** Opening EXTRACTED ENTRIES block **

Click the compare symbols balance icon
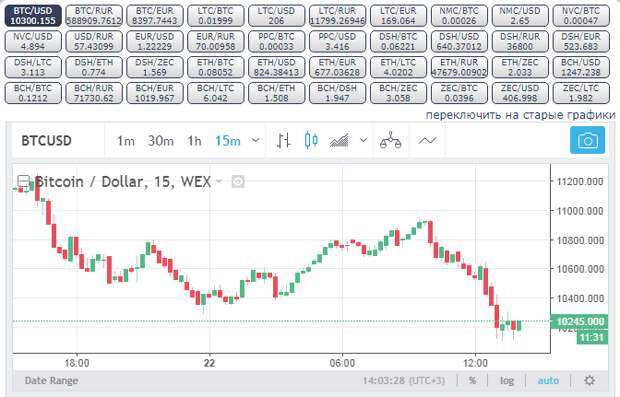 [390, 140]
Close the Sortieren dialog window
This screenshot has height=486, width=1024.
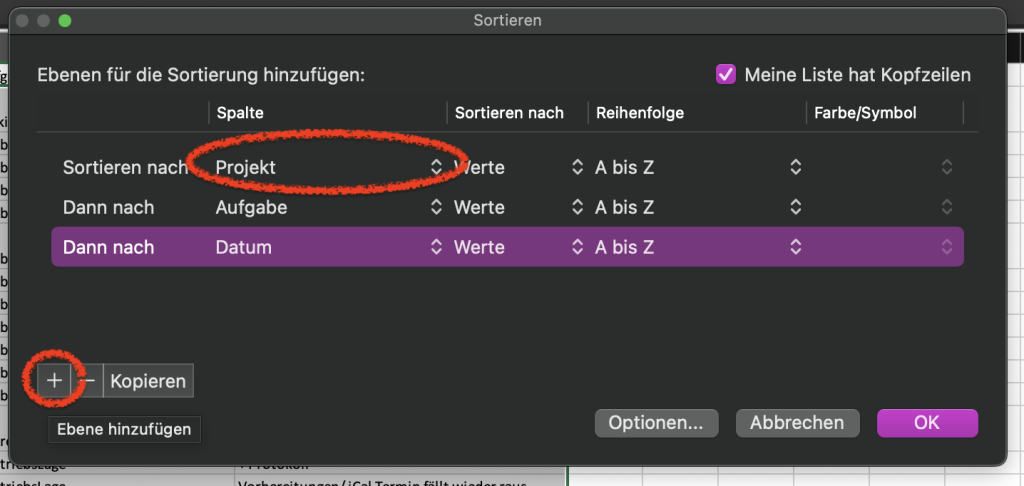20,20

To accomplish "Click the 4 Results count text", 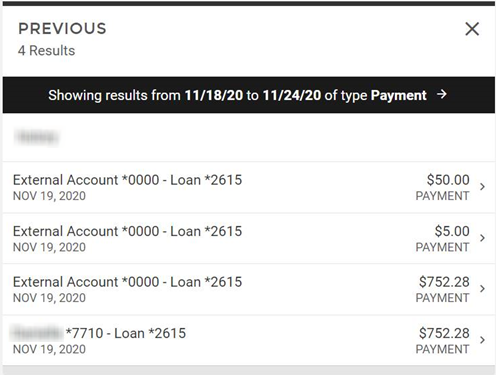I will pos(46,51).
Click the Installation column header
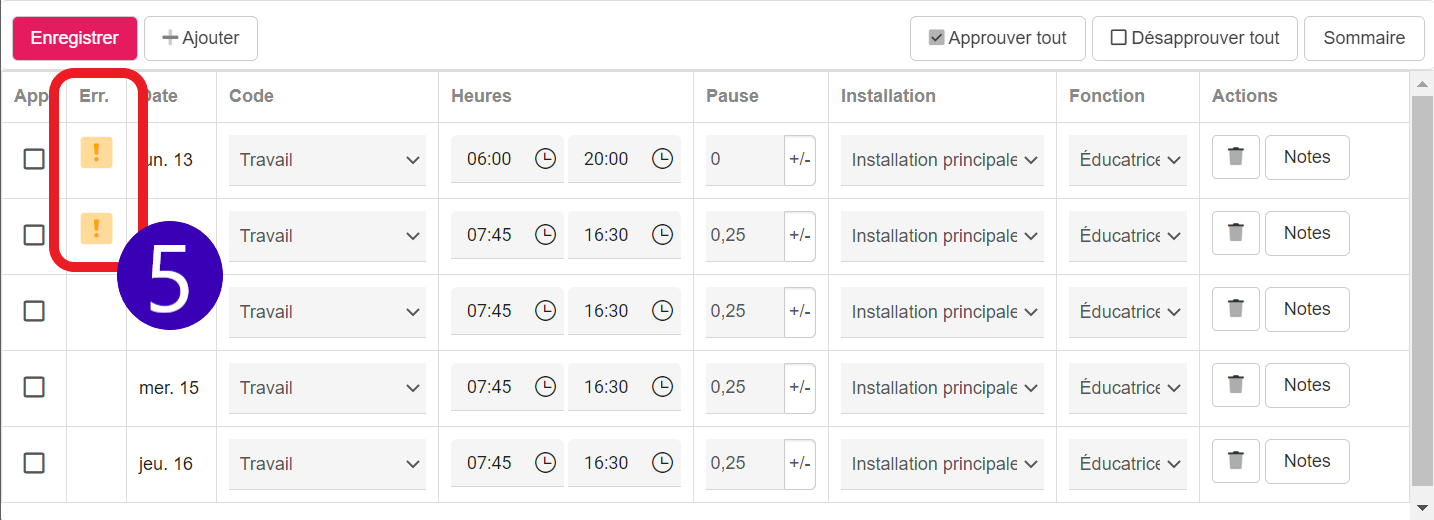 coord(888,96)
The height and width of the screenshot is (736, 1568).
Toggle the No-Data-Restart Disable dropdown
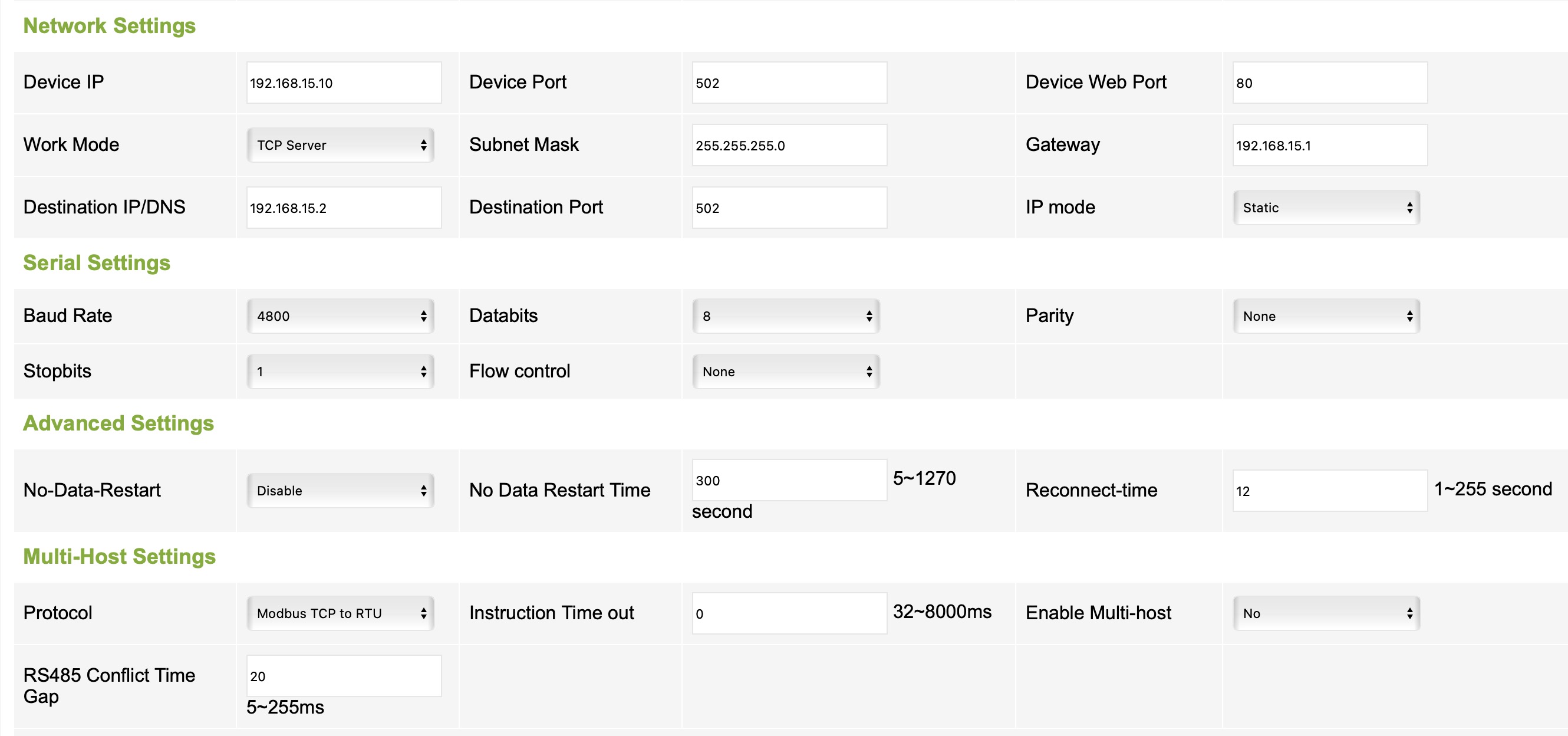pos(340,491)
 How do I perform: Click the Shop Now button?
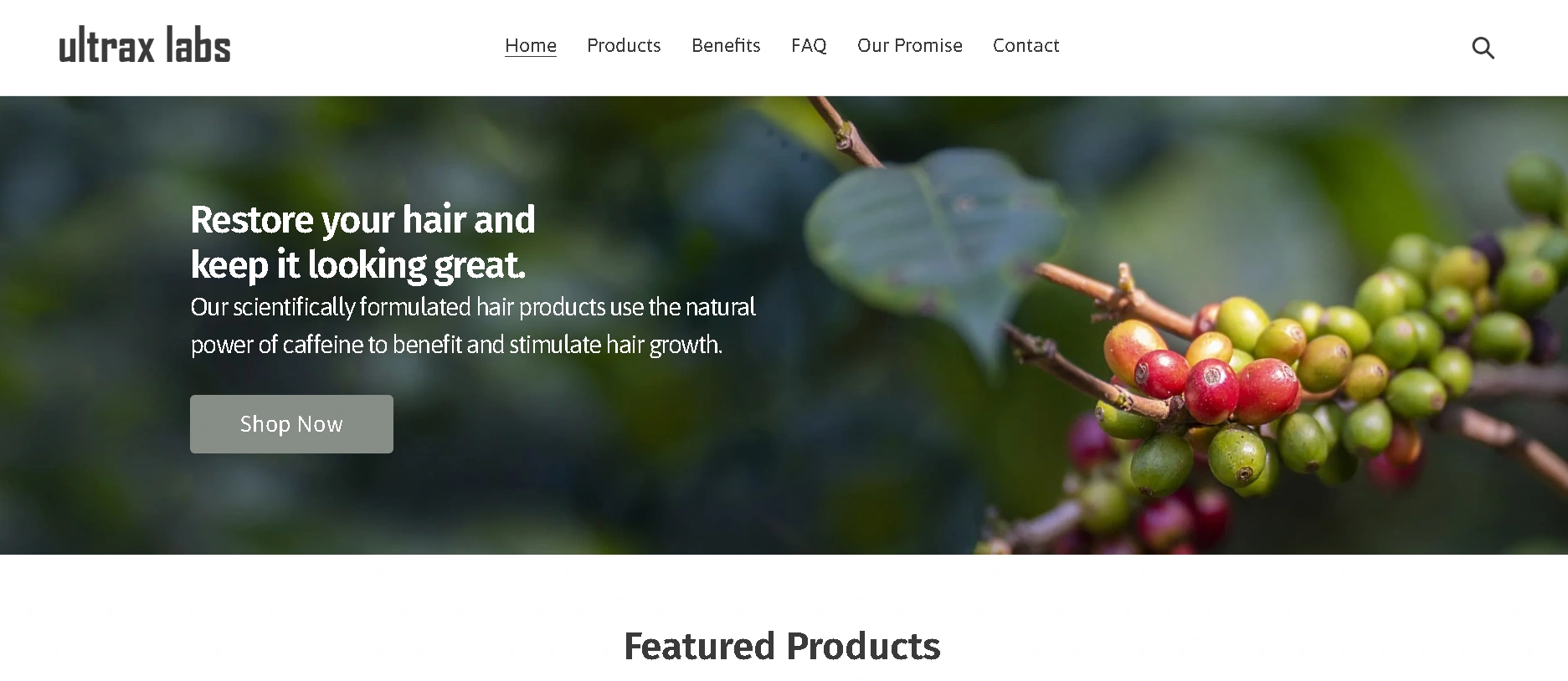pyautogui.click(x=291, y=424)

** Closing EXTRACTED ENTRIES block **

**DIRECTIONS FOR THIS TASK:**
Line by line and exactly, reproduce the span from the line with "Click the Installation column header" through the end of the data above, both ends included, with pictures left out.

**TASK RESULT:**
Click the Installation column header
 coord(888,96)
The height and width of the screenshot is (736, 1568).
Toggle the No-Data-Restart Disable dropdown
pos(340,491)
 How do I perform: Click the Shop Now button?
pyautogui.click(x=291, y=424)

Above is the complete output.